[NoHo Arts District, CA] – This month’s LA Art blog features the works of Kehinde Wiley in Colorful Realm at Roberts Projects LA through April 8.
Visual artist Kehinde Wiley is a Los Angeles native, and is currently based in New York. Perhaps most famous for his Obama portrait, Kehinde Wiley’s style spotlights disparities of power and race. Vis a vis oil painting on canvas medium, Wiley represents underrepresented people of color in a historically white art form of oil painting and posing.

In Colorful Realm, Roberts Projects LA exhibits Wiley’s recent contemporary works. Inspired by Edo period Japanese nature paintings (c. 1600 – 1868), Colorful Realm juxtaposes the vastness of nature with nature’s ability to communicate power, performance and ritual.
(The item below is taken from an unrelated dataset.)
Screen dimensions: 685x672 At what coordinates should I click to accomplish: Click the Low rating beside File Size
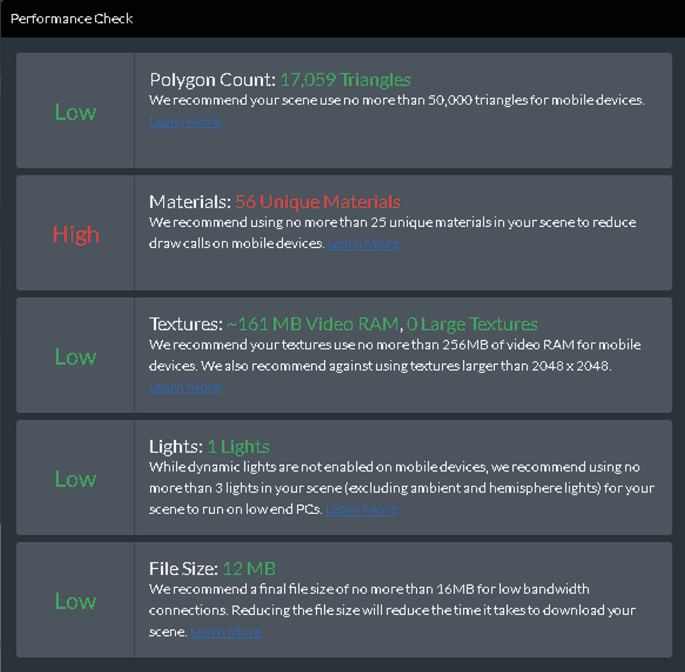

Further contextualizing the Edo period from which Wiley draws experienced a rapid growth of urban culture. Artists moved from rural locales to inner-cities, which directly impacted the arts themselves. The mid-Edo period likewise wove Chinese and Western art and motifs throughout Japanese aesthetics. Wiley has specifically woven his portraiture with this lexicon and modernization in mind.
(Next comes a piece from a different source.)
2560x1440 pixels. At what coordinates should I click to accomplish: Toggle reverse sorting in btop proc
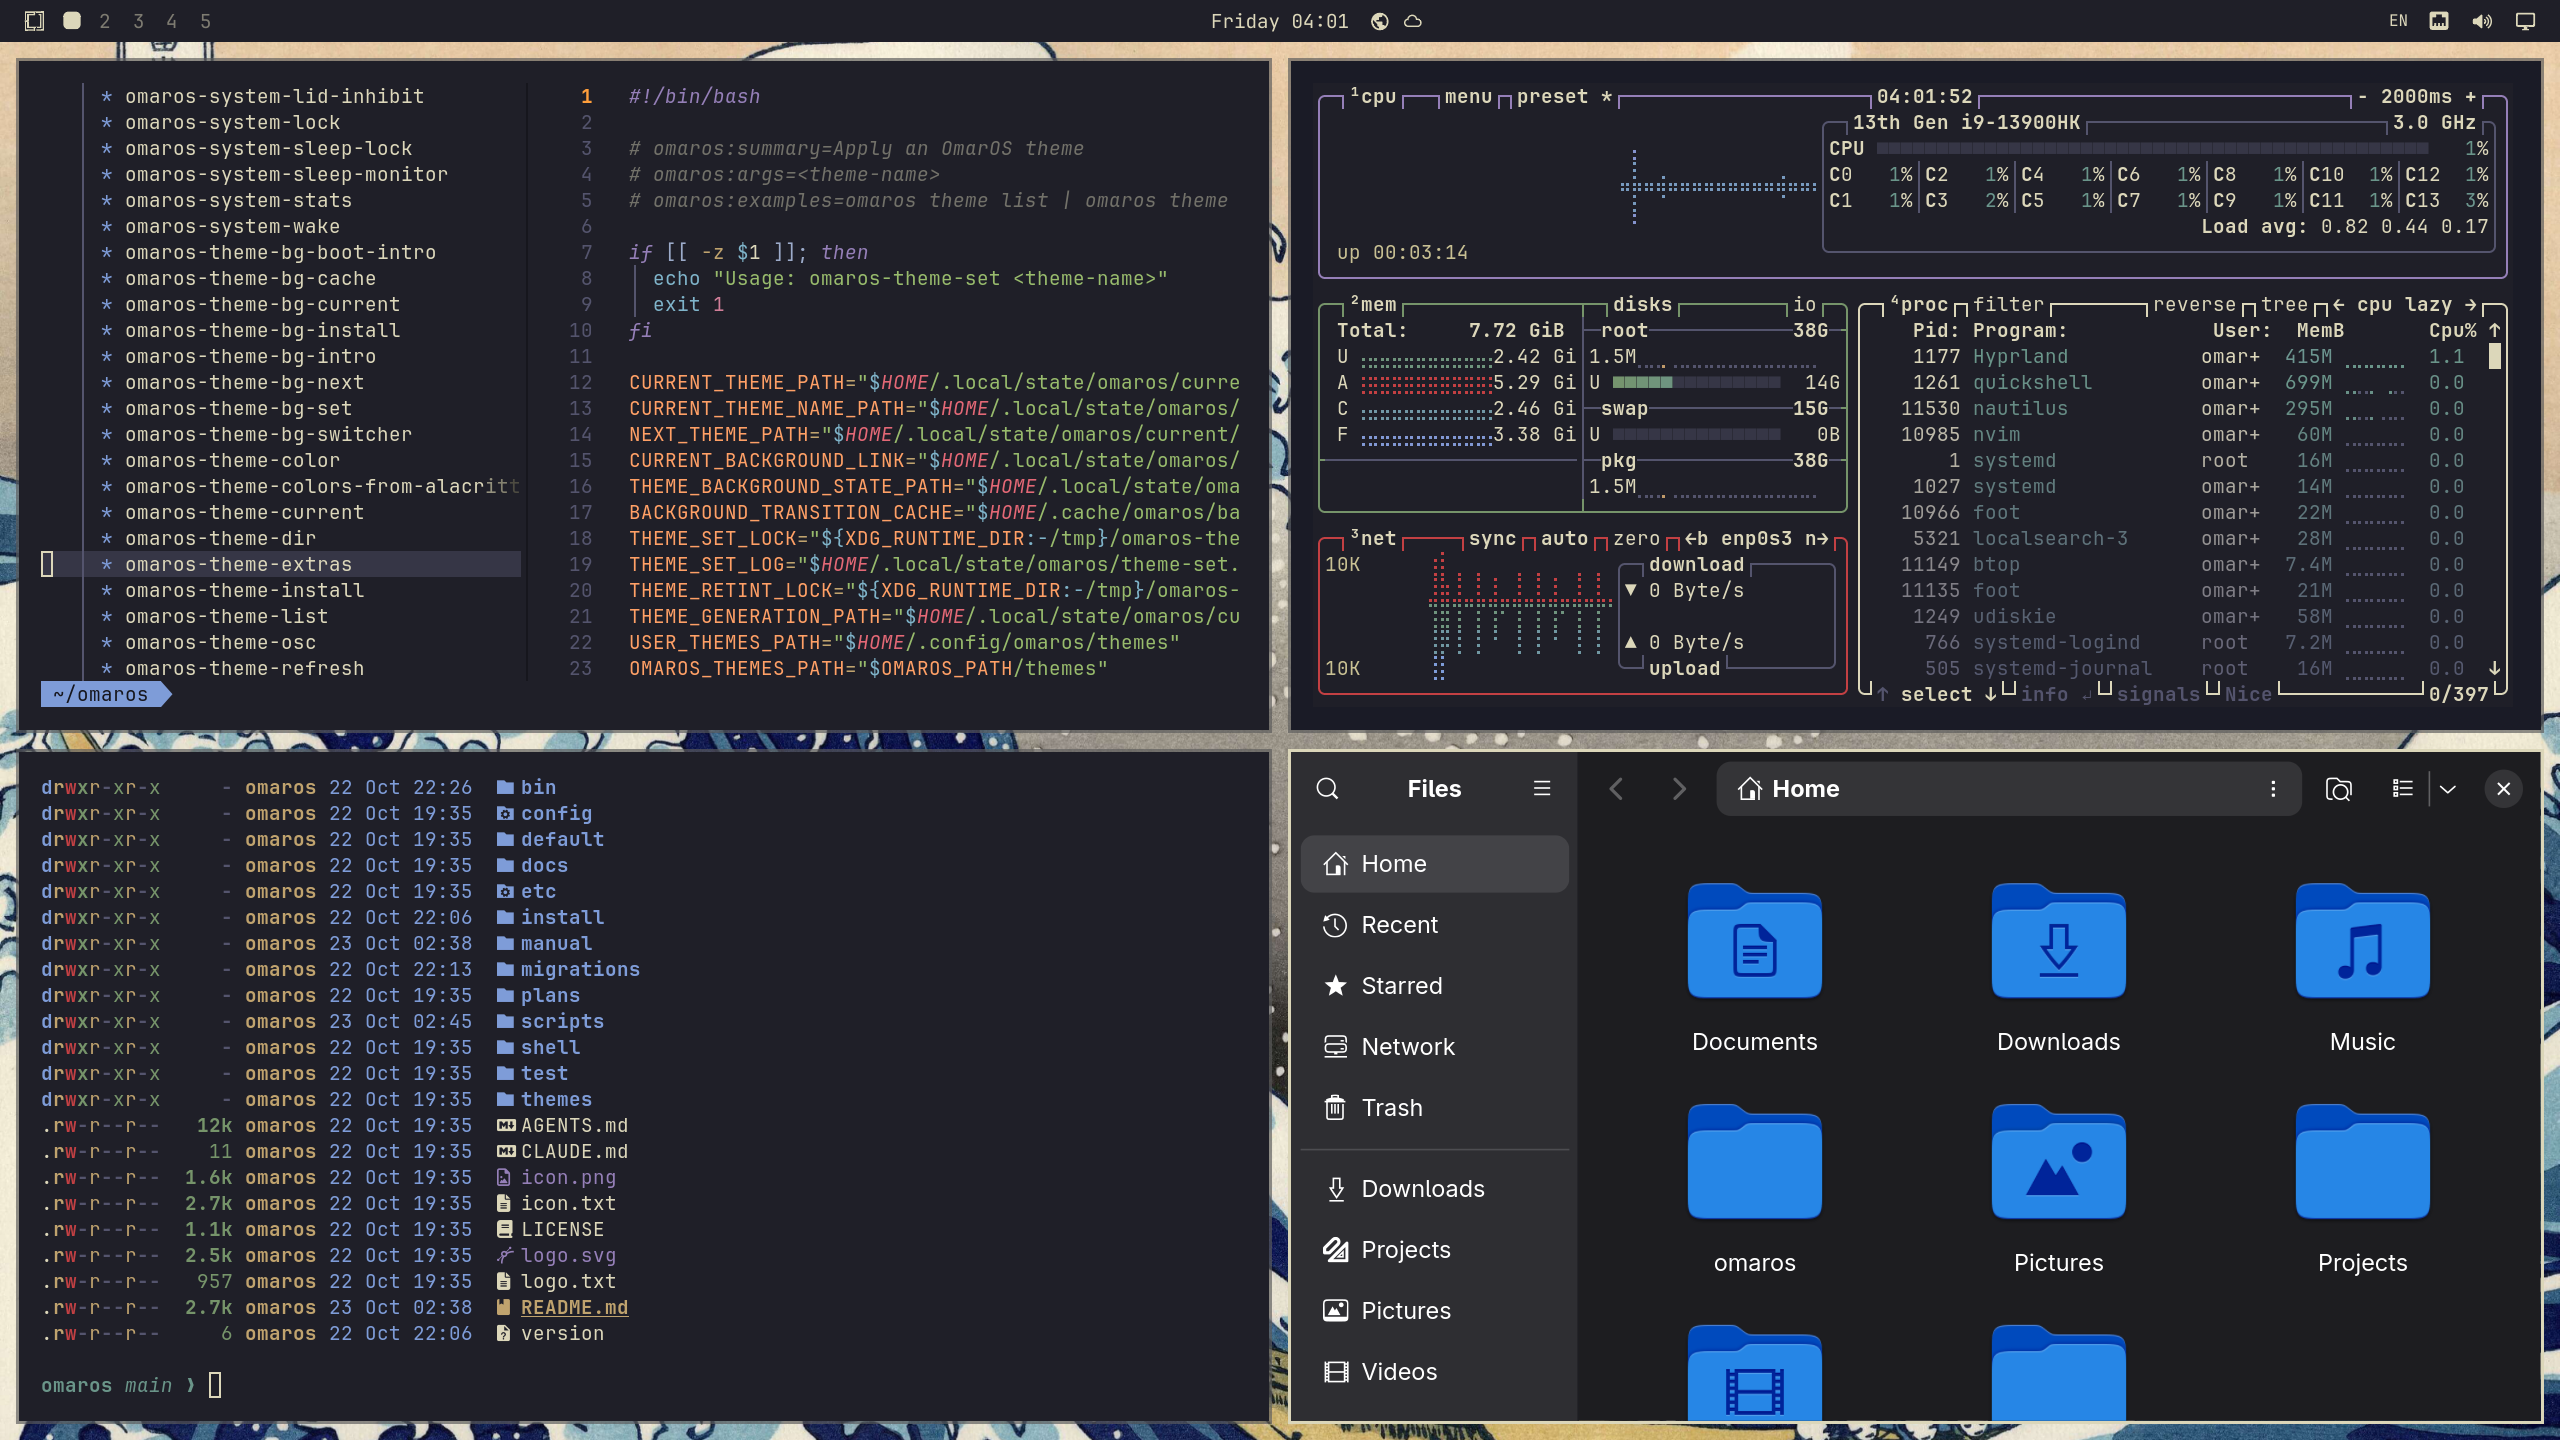coord(2193,304)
Wiley seeks (and achieves) to elicit non-Western perspectives in naturalist landscapes the West is typically accustomed to – with a departure from familiar flora of course. Colorful Realm leverages negative space to both highlight and speak to absence (of people and power).

There is both presence and paucity within each of the portraits; provocation without exploitation.

Artist:
Kehinde Wiley
Where:
Roberts Projects LA
442 South La Brea Avenue, Los Angeles, CA 90036
When:
January 21 – April 8, 2023
[…] Source […]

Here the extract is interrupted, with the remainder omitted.